Because we all share a common human experience, I recognize the importance of science in an international context. All knowledge is human; that’s what makes us all unified. Students read about a molecule or about the ocean whether they are in the Middle East or in South America. Humans from every nation have contributed to scientific knowledge. There are issues that affect the whole planet that need to be addressed by the international community. Some of the most important issues today pertain to health, energy, and water. The first issue, health, includes global epidemics like malaria, tuberculosis, HIV, and SARS. Contagious diseases are going to affect all of us whether they are in our country yet or not. The second issue, energy, is important in preserving our resources and environment. We need to look at clean energy like solar power versus polluting energy like gasoline. The third issue, clean water, is something we take for granted in this country, but many people die around the world because they don’t have access to clean water and sanitation. I believe every country has something to offer to help tackle these problems. Together we can create change.
Right now, I’m involved in international efforts/activities on the status of women in the world and the participation of women in science. Half of the human race is female, and we have a contribution to make in every area of scientific investigation. I have always worked in male dominated fields, and only a few of my colleagues have shared my Hispanic heritage. As a physics undergraduate at the University of Rochester, I was one of eighty students; only two were women, and I was the only minority. When I was at Stanford University for my Ph.D., I was the only woman out of eight to continue in science. Today, in the biology department at New Mexico State University, only four out of 19 tenure-track faculty are women. I am one of only two permanent women faculty members there. This is just an example from my workplace. However, around the world, women are not represented equally. In some cases, the inequality can be devastating. Women are poorer than men in our own country and around the world. Training women in the sciences ensures that women’s ideas about the direction of science are included in the questions we ask, but it also gives women a better life—you can make a good living as a scientist.
Through international dialogue on the status of women, I have learned that communication between countries and listening to the voices of the underprivileged are important.
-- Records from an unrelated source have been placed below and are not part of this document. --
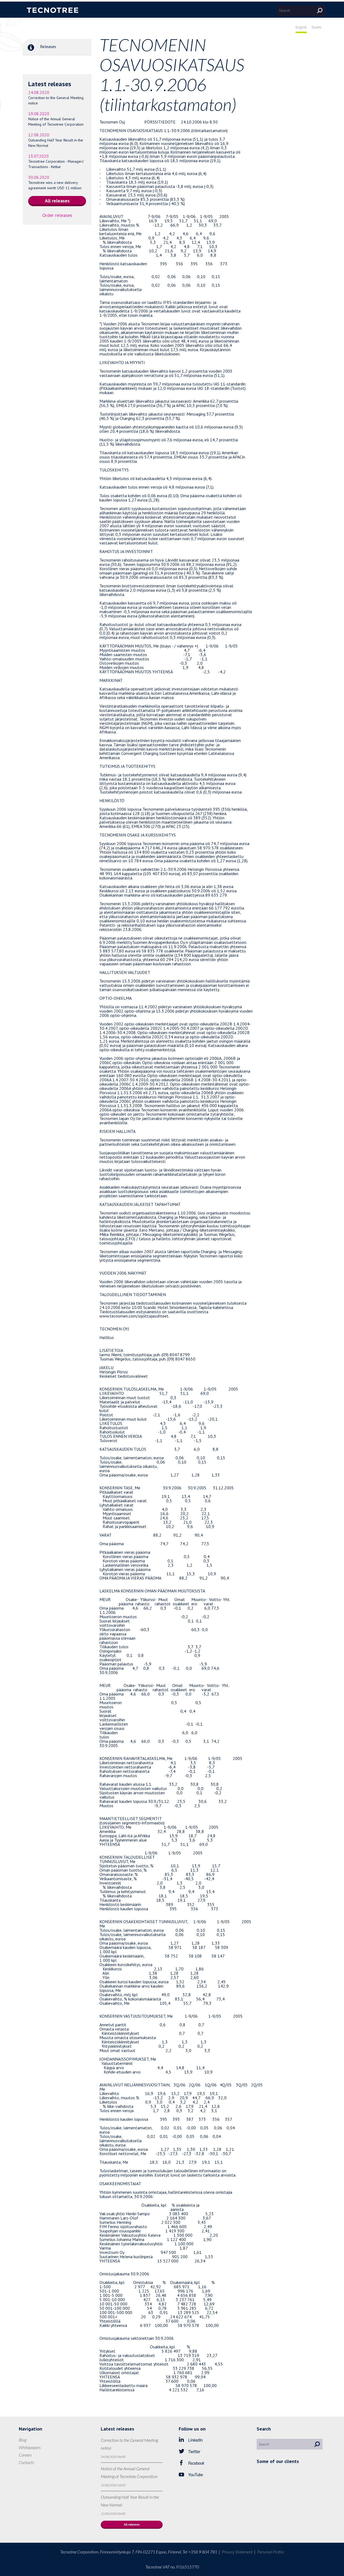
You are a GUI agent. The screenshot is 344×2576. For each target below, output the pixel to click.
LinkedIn (195, 2439)
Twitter (194, 2451)
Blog (22, 2439)
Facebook (196, 2462)
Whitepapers (30, 2447)
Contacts (26, 2462)
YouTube (195, 2474)
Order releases (57, 215)
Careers (25, 2454)
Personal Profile (270, 2551)
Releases (47, 46)
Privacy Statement (237, 2551)
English (301, 27)
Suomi (316, 27)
My research presently lies in the area of communication. I study the nervous system. The nervous system itself is about communication: its function is to give information to the brain about internal or external happenings. In particular, I am interested in the neural regeneration that can help restore hearing loss. Many people are born without hearing, and many lose it progressively through life due to a variety of causes. In my lab, we examine the sensory cells that are responsible for hearing. We hope to stop specific types of hearing loss through the repair and restoration of cells in the nervous system.
Science is a universal language that the whole world can use to communicate, from one nation or culture to the next. Science created a way for me to connect with others in the world, people of all different ethnicities. In this way, all of us from different nations and cultures can learn from and respect one another. For me, learning this universal language of science has helped me heal from the discrimination I faced as a child, and it holds tremendous potential to continue to break down barriers of oppression and hatred—to create a world without borders.